DESCRIPTION OF THE TASK
Update the lines from the line with "Screen dimensions: 379x228" up to and including the line with "Looking at the screenshot, I should (164, 320)." by changing "meeting" to "call", with everything else unchanged. Leave the pictures out of your answer.

(Rows from a screen grounding dataset)

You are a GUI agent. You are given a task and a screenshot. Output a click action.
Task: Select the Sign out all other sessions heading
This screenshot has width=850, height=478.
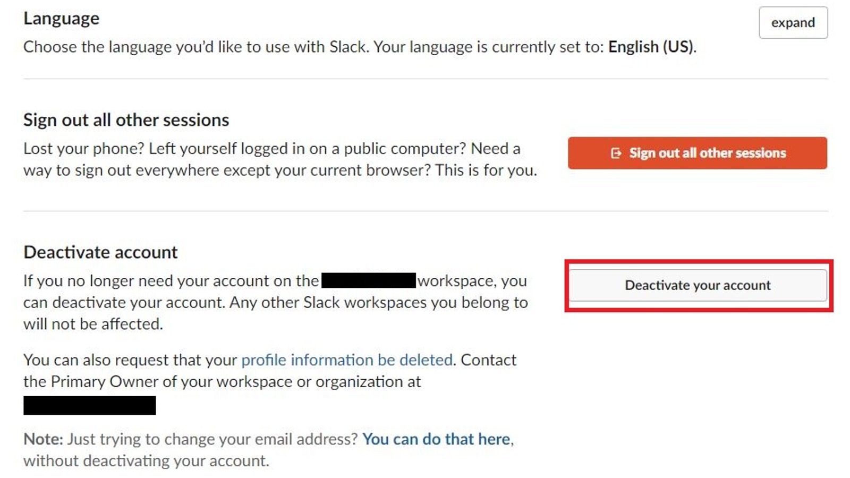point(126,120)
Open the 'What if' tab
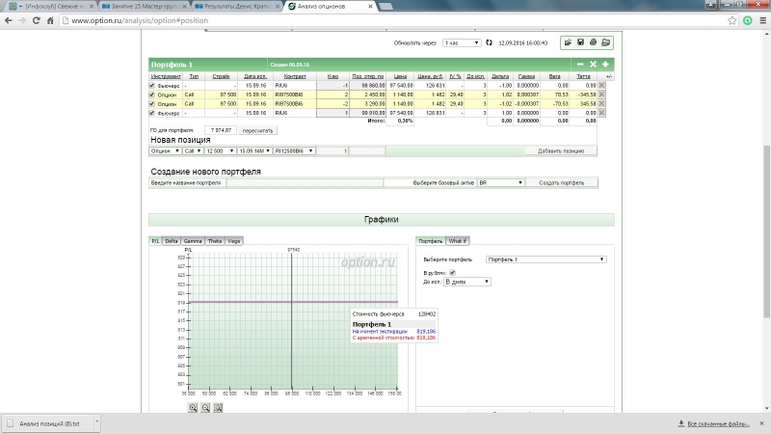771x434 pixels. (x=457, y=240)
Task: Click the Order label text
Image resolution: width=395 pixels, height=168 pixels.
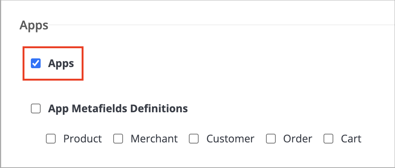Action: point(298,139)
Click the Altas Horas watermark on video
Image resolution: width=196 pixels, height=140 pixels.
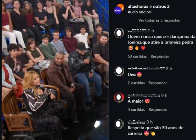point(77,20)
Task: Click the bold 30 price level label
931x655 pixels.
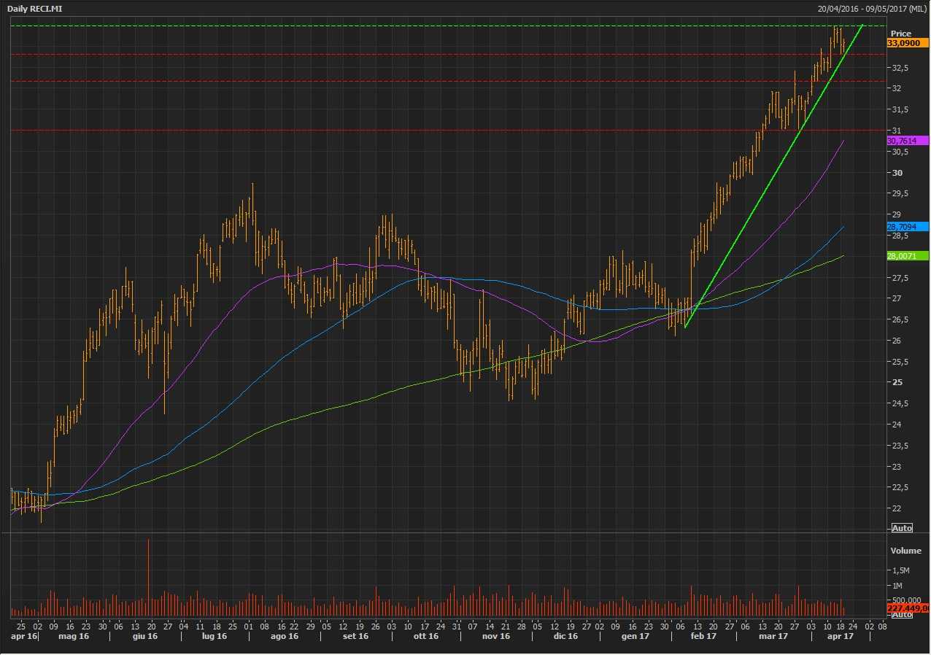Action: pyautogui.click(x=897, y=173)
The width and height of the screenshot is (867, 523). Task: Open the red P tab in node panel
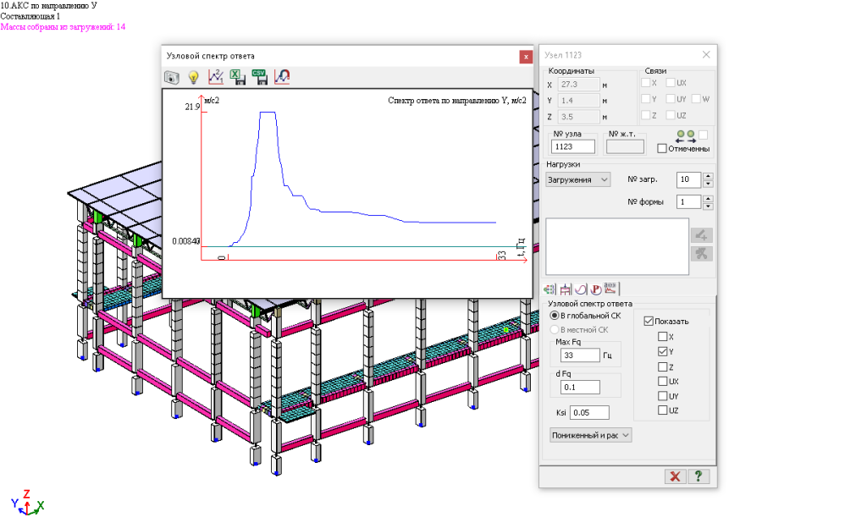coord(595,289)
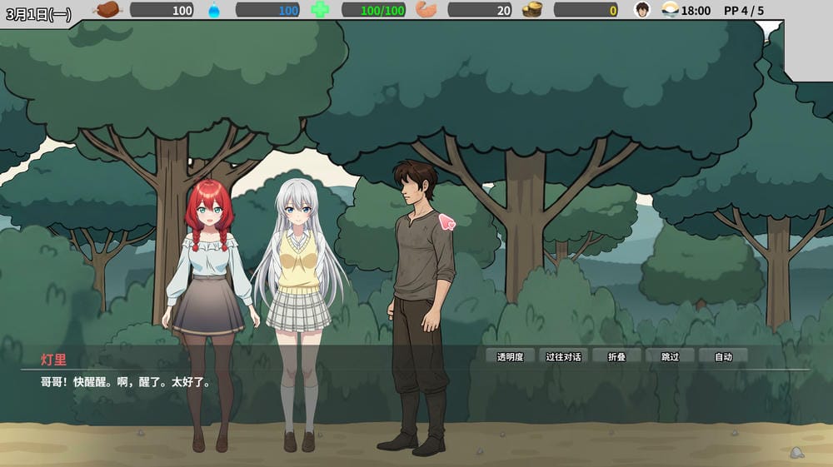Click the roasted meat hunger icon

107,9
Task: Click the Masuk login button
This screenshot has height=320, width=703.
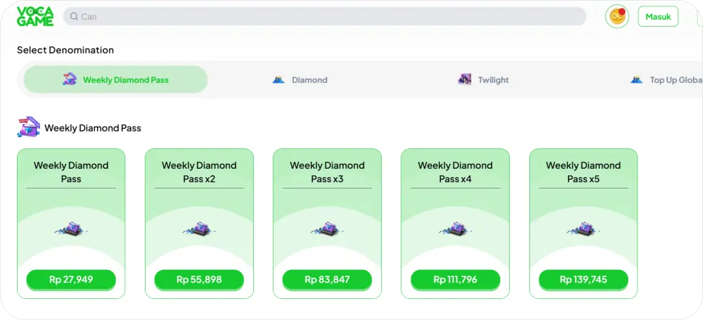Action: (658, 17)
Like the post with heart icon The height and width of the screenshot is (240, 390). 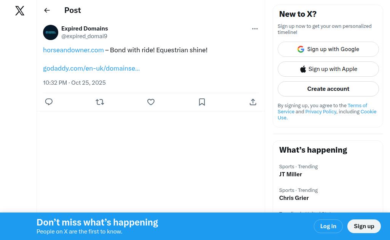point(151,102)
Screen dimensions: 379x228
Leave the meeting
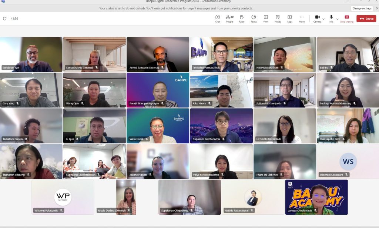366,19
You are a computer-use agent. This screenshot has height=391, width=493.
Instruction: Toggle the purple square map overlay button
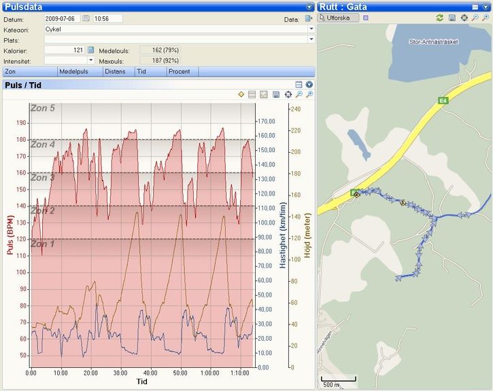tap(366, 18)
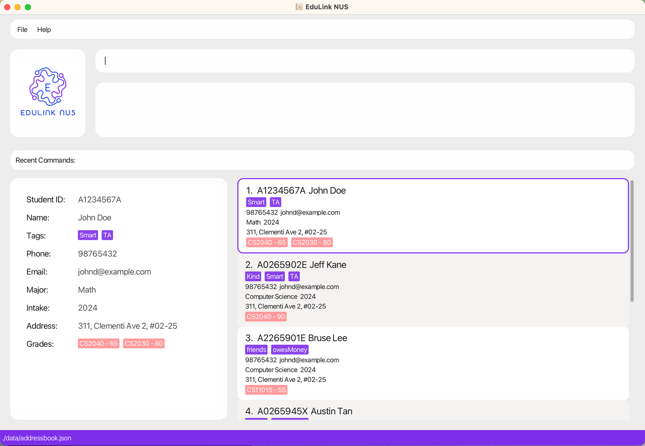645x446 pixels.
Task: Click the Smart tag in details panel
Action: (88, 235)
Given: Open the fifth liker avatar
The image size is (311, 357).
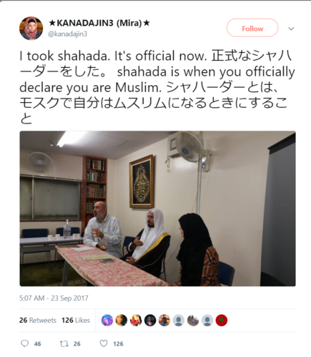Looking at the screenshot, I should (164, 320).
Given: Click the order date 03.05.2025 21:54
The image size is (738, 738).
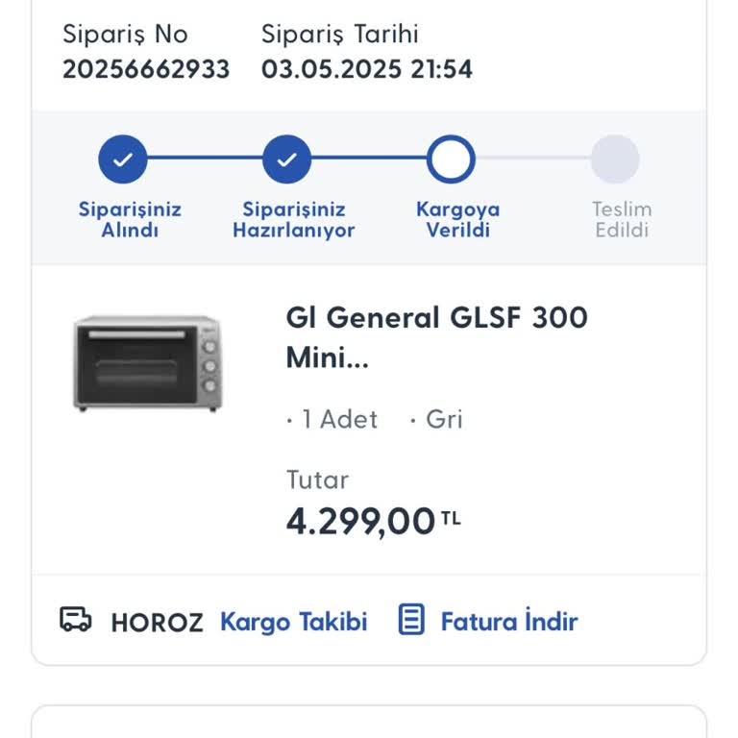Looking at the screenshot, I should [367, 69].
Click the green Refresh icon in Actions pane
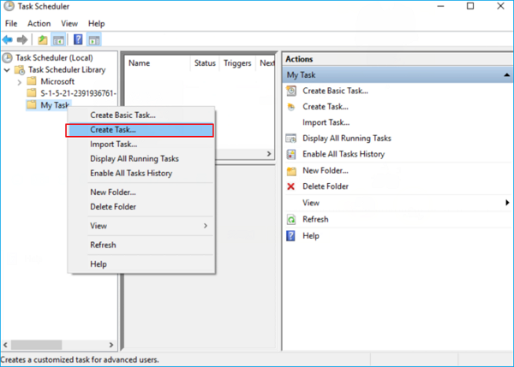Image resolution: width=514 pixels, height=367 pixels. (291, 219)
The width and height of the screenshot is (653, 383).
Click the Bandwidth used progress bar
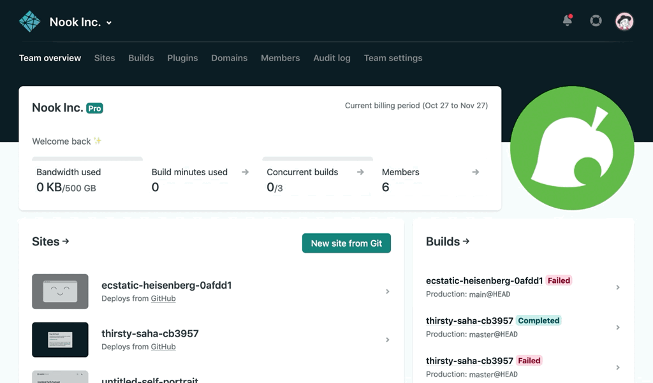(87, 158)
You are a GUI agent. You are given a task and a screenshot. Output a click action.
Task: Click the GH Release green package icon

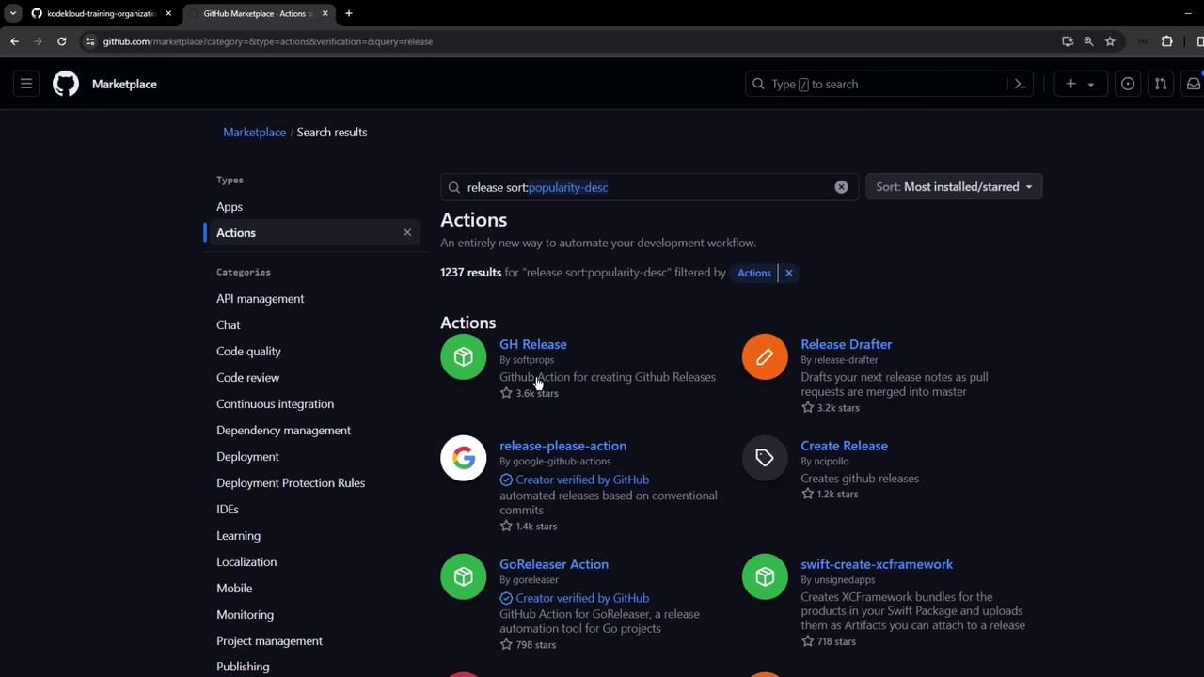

FULL SOLUTION
Screen dimensions: 379x228
Leave the call
366,19
You are a computer-use agent. This screenshot has height=391, width=493.
Instruction: Toggle the purple square map overlay button
tap(366, 18)
645x446 pixels.
Task: Click the Smart tag in details panel
Action: (88, 235)
Given: Open the fifth liker avatar
The image size is (311, 357).
Looking at the screenshot, I should (164, 320).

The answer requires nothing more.